While browsing in my Special:Preferences today, I noticed that we
apparently support no less than five variants of Chinese:
zh
zh-cn (simplified, as used by the Chinese mainland)
zh-hk (traditional)
zh-sg (simplified)
zh-tw (traditional)
In translating the Commons namespace pages and templates, we seem to
most commonly have zh-hans and zh-hant, corresponding to simplified
and traditional characters. I think the "han" is to qualify the
language as Mandarin (also known as Hanyu, literally the language of
the Hans) rather than, say, Cantonese (zh-yue) or any other variety of
Chinese. I have noticed that people seem to have stopped using zh-tw
and zh-cn. Which makes sense: the country distinction is not what's
important in this choice.
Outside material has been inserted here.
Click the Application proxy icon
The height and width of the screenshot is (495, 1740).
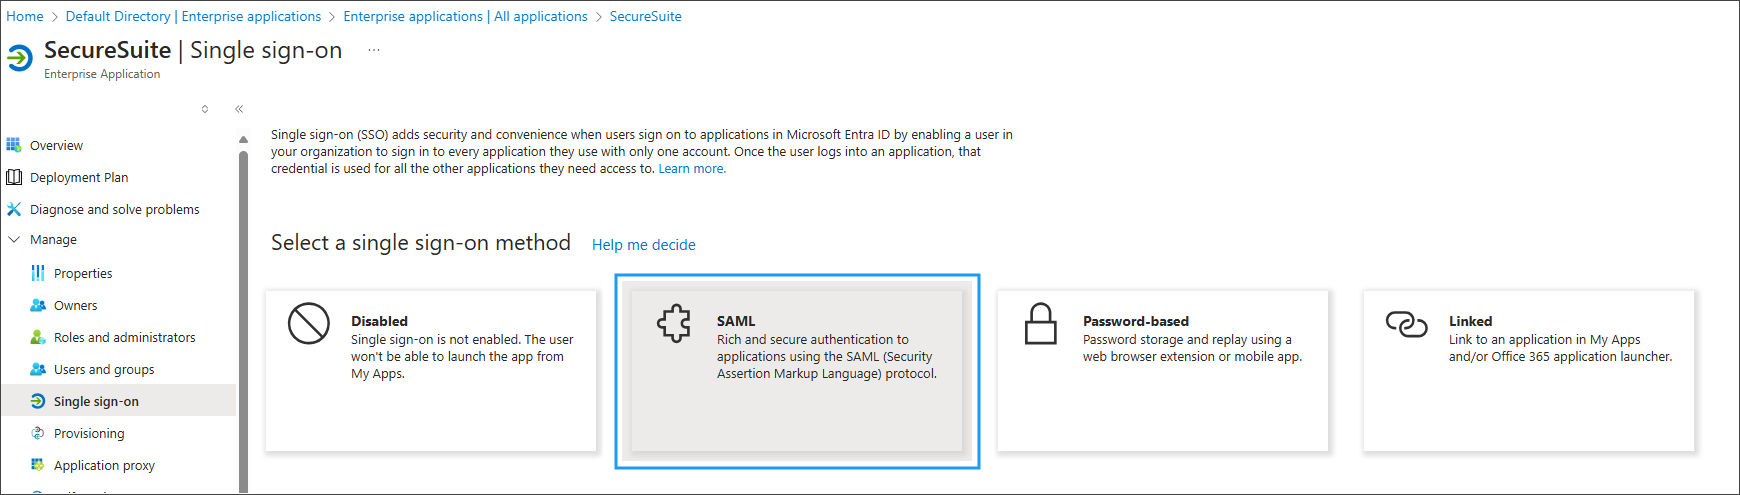coord(38,465)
AFAIK there are no major differences between
Chinese as written in mainland China and Singapore, so I don't know
why we offer that distinction.
I don't even know why we still have people doing the man-hours of
'translating' between traditional and simplified when zh.wp is, after
all, using some automatic converter. Should we ask for it to be
installed for Commons? I don't know why it wasn't in the first
place... I have a small suspicion that the traditional folks enjoy
maintaining their translations, why is why no one's raised the issue,
but it's just a hunch.
Any thoughts?
Brianna (user:pfctdayelise)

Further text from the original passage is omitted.